General Atomics says that Sparrowhawk is intended to be an attritable platform, as well, despite being designed to be recovered and reused. Attritable designs are those that are low cost enough that commanders can employ them in higher-risk environments that would be off-limits to more expensive exquisite types.
“With attritableONE technology that is survivable and precise, Sparrowhawk is a true game changer,” GS-ASI’s President Alexander said. This program is part of the U.S. Air Force’s expansive Advanced Battle Management System (ABMS) program, which is seeking to develop a host of new highly-networked technologies that will expand the service’s ability to gather information and then rapidly analyze and disseminate it, including targeting data that can then be passed to other U.S. military units in the air, on the ground, and at sea.
As the name implies, attritableONE is focused on developing new attritable unmanned aircraft. In a recent major demonstration of various ABMS capabilities and associated technologies, an MQ-1C Gray Eagle launched an Area‑I Air-Launched, Tube-Integrated, Unmanned System 600 (ALTIUS 600) small drone, acting as an attritableONE testbed.
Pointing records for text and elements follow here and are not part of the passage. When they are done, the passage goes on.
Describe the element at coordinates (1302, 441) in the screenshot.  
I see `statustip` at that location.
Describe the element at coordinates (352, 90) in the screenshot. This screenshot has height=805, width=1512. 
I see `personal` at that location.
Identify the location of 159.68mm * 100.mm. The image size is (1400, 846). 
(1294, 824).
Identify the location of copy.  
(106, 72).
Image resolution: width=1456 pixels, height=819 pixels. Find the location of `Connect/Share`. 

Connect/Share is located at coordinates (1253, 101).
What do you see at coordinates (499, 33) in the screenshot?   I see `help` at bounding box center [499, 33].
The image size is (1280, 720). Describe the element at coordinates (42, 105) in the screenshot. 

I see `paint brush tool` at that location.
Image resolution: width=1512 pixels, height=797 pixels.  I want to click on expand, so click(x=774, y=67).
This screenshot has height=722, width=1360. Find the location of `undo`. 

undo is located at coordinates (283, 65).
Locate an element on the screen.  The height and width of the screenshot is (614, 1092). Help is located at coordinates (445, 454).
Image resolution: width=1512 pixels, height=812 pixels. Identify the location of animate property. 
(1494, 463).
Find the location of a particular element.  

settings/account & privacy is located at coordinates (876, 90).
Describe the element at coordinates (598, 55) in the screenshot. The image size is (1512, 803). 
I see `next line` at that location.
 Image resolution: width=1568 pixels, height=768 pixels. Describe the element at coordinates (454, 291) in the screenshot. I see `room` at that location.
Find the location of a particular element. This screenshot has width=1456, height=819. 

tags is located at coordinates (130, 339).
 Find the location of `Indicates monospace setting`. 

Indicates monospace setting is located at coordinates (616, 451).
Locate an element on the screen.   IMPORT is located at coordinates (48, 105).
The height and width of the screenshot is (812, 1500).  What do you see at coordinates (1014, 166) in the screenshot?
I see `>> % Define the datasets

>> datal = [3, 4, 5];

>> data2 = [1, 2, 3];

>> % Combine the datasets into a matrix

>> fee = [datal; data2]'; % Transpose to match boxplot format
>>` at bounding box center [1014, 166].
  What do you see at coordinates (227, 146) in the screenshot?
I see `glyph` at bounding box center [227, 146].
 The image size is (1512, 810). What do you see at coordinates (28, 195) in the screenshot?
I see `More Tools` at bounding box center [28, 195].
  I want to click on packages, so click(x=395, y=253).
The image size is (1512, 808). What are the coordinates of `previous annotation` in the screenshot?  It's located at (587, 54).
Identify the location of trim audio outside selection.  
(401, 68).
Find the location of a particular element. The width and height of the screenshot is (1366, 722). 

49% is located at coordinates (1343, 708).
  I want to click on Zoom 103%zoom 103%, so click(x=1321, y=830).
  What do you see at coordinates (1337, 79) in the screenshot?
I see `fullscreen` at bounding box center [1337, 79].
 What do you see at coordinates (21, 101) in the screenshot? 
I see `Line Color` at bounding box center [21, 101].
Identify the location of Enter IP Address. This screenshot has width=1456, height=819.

The ALTIUS 600 then positively identified a target that the MQ-1C’s onboard sensors had first identified.
The U.S. Army has also been experimenting with the ALTIUS 600 as part of its Air Launch Effects (ALE) effort, which also envisions fleets of small drones performing various ISR, deception, and other tasks, which you can read about in more detail in this past War Zone piece.
During the recent ABMS demonstration, a General Atomics MQ‑9 also carried a Rosetta Echo Advanced Payload (REAP) communications and datalink pod, which includes technology developed under gatewayONE and meshONE, which are also part of the broader ABMS effort. “The REAP pod has been developed under contract from the Air National Guard and demonstrated a communications relay capability for both Link-16 and the Silvus meshONE network providing seamless connectivity between air and ground participants in the demonstration area,” according to General Atomics.
All told, the Sparrowhawk looks to be an extremely exciting development. It also comes at a time when the U.S. Air Force, the largest operator of MQ-9s, is looking to stop buying those drones due to concerns that they are simply too vulnerable to be useful during a high-end conflict. The ability of Reapers to launch and recover smaller, attritable drones and, by extension, perform a wider array of tasks over a larger geographical area, even in contested environments, could breathe new life into that design.